= Directions for this task =
In the records below, find each line with the word "Given" and copy it.

(Stored data)
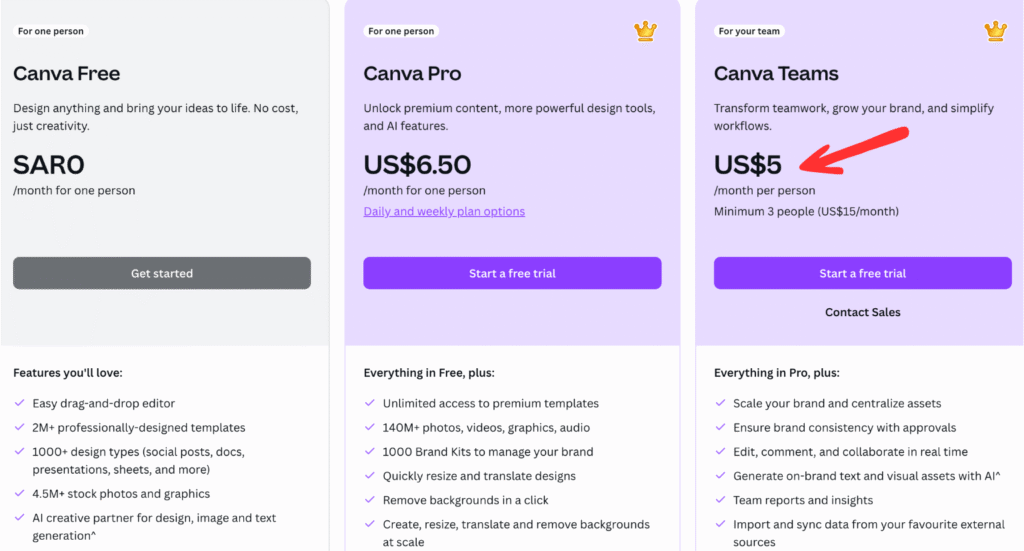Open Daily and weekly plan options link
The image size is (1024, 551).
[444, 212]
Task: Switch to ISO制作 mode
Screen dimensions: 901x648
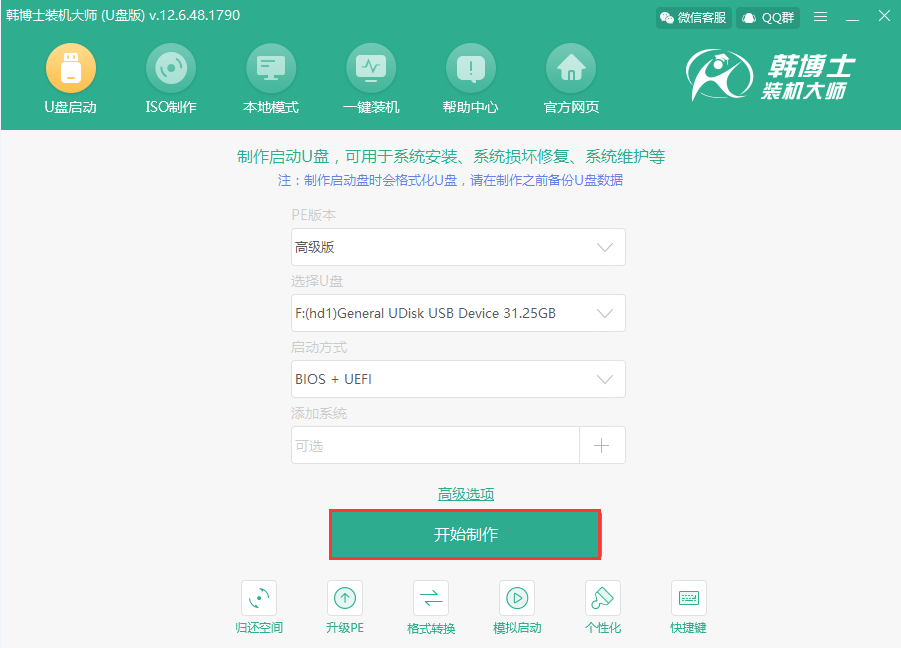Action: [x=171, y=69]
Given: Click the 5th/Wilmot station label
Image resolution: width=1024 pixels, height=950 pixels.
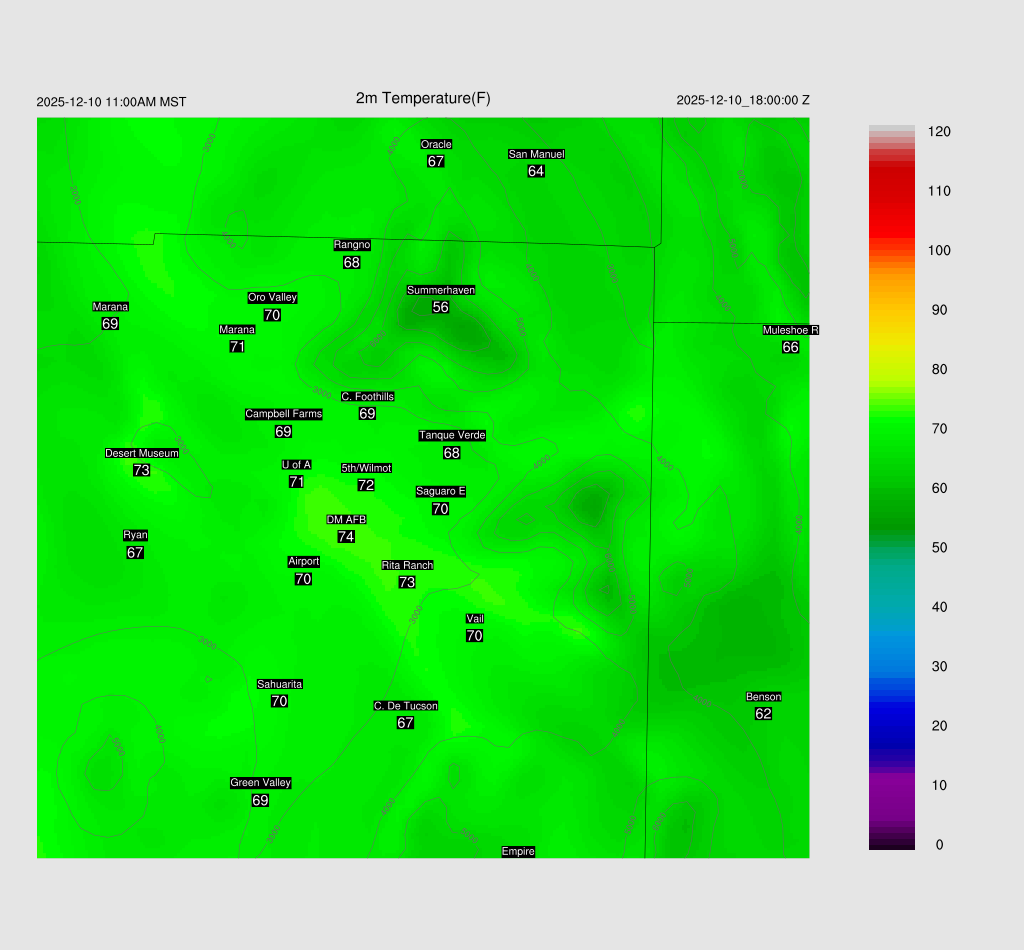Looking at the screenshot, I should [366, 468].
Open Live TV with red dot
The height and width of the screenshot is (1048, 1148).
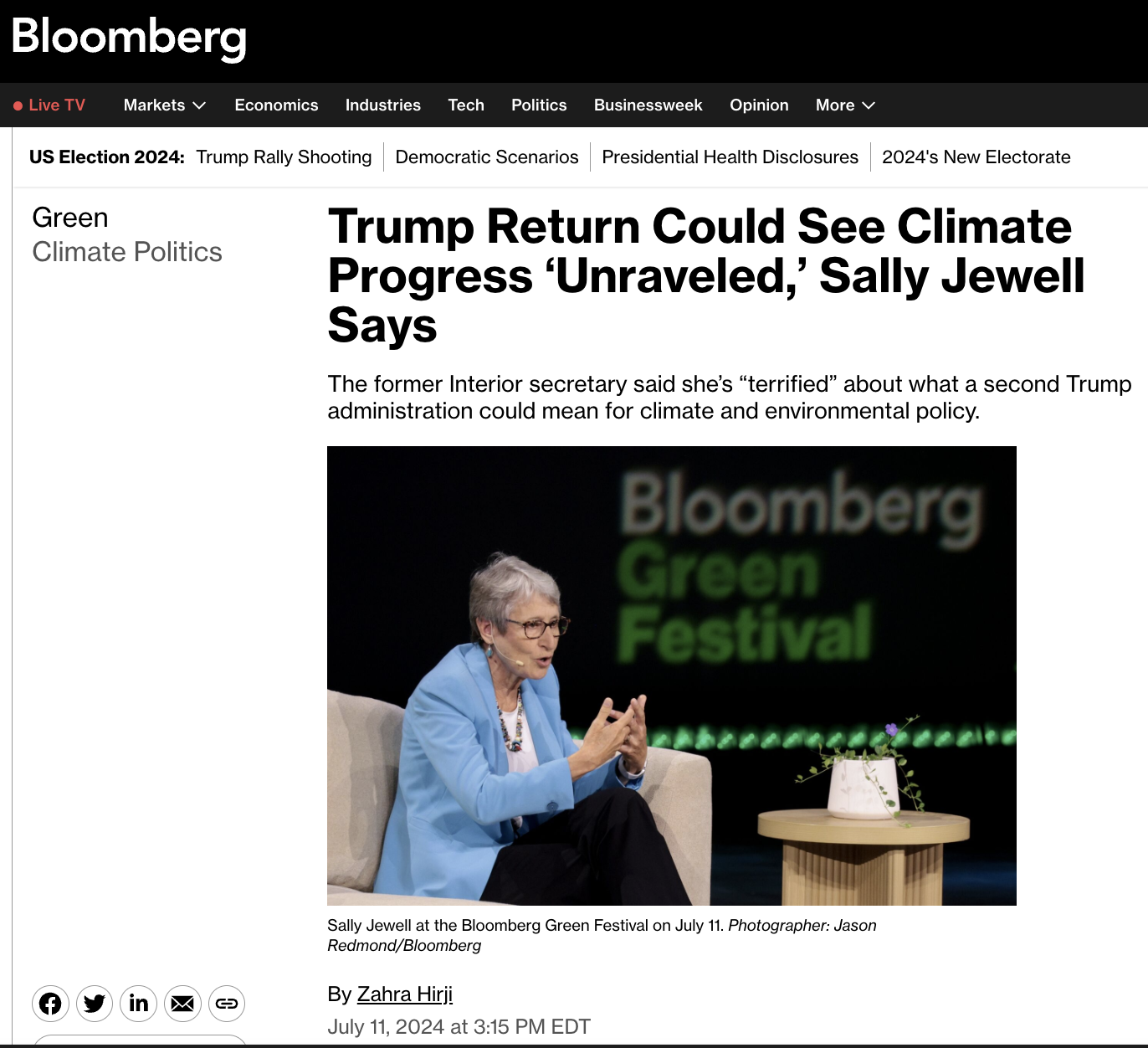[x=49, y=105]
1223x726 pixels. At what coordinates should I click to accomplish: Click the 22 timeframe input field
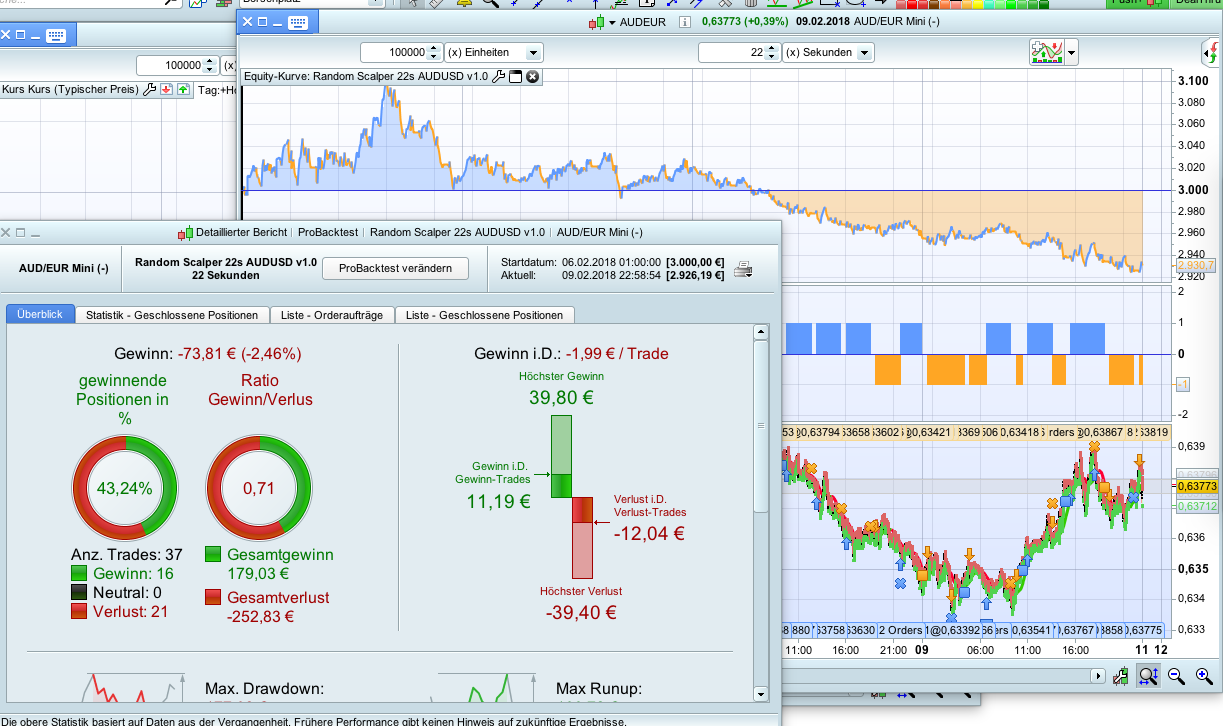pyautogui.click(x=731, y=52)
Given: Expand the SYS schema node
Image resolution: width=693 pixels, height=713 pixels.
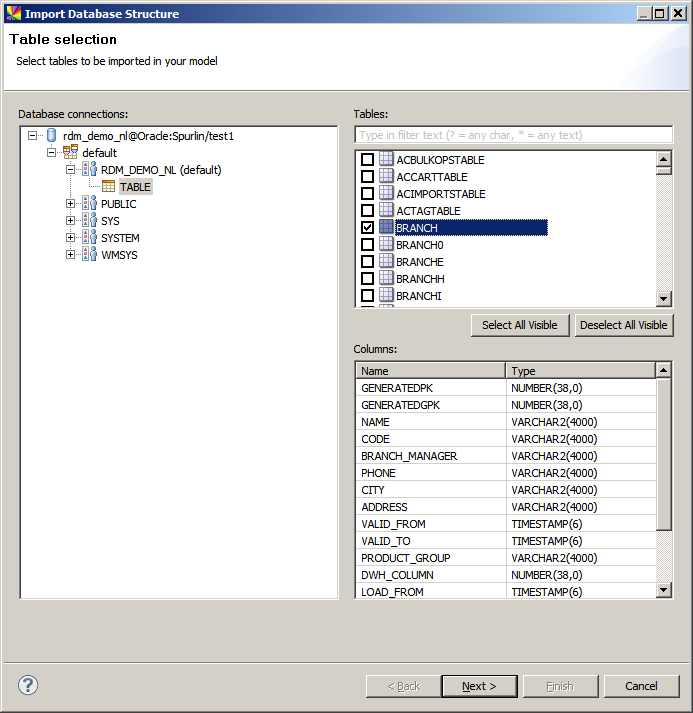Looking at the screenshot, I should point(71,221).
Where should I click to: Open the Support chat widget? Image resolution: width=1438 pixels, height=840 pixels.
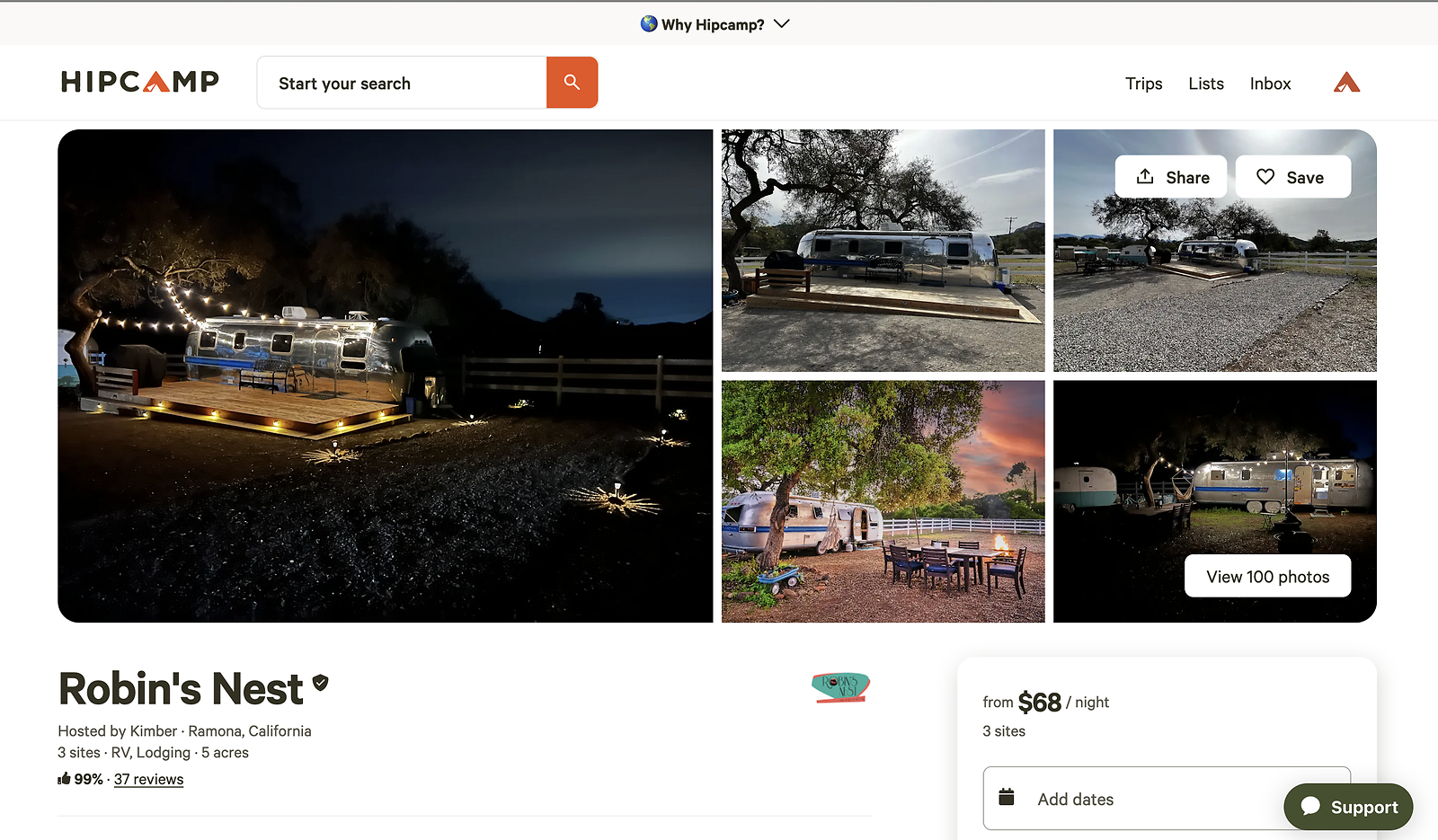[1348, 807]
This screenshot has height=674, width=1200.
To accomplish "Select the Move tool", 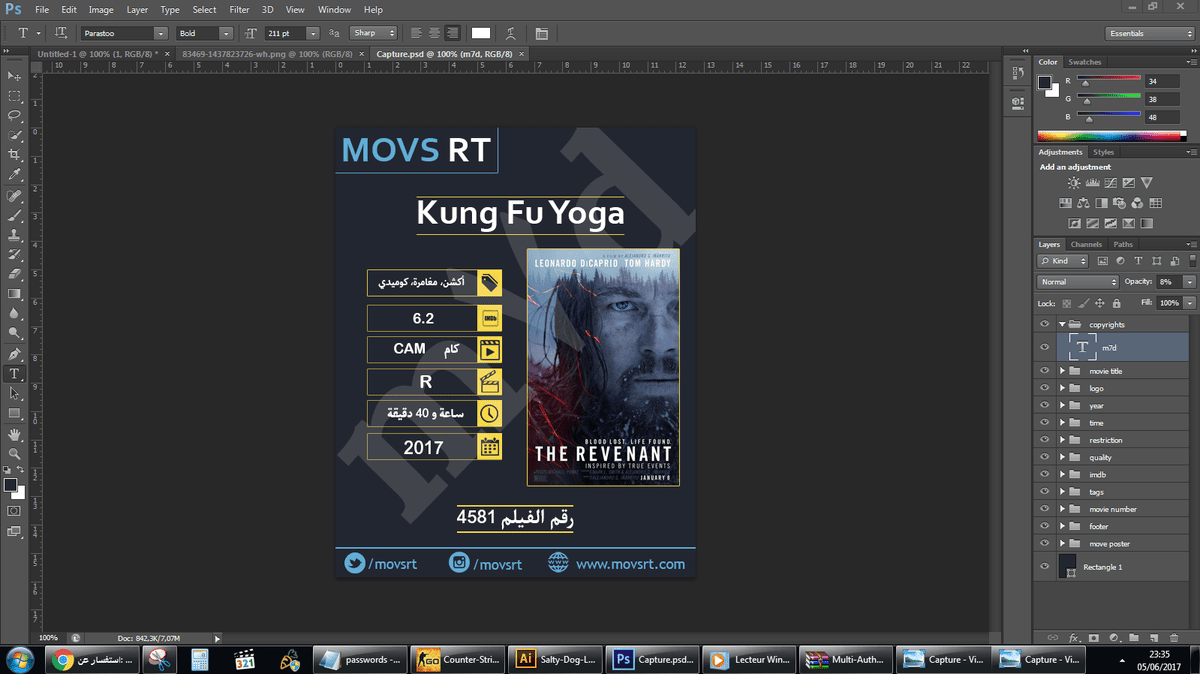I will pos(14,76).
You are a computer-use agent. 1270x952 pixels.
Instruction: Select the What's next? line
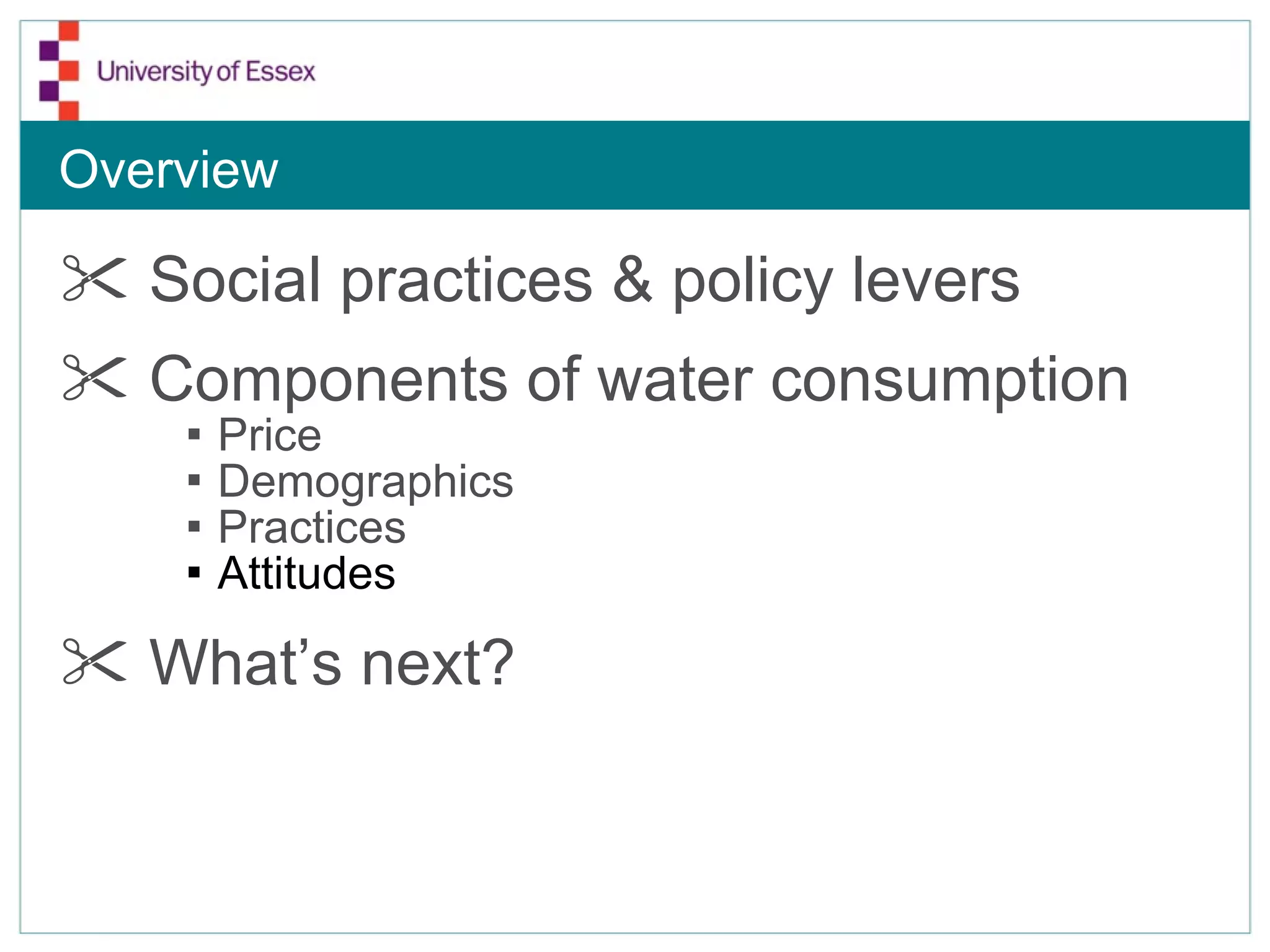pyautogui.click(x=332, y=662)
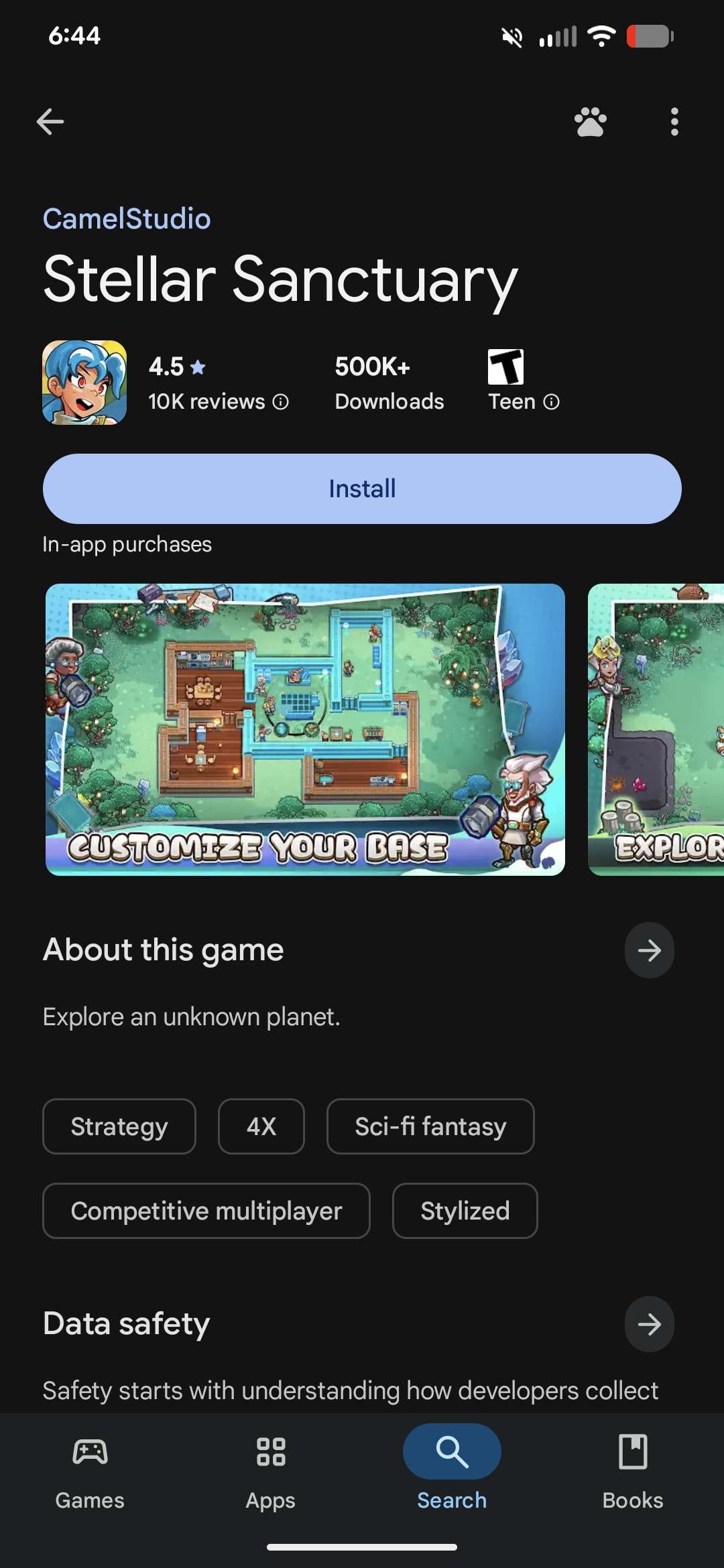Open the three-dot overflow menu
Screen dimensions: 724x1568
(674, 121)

= Solution for this problem =
Given: Click the 5th/Wilmot station label
Given: Expand the SYS schema node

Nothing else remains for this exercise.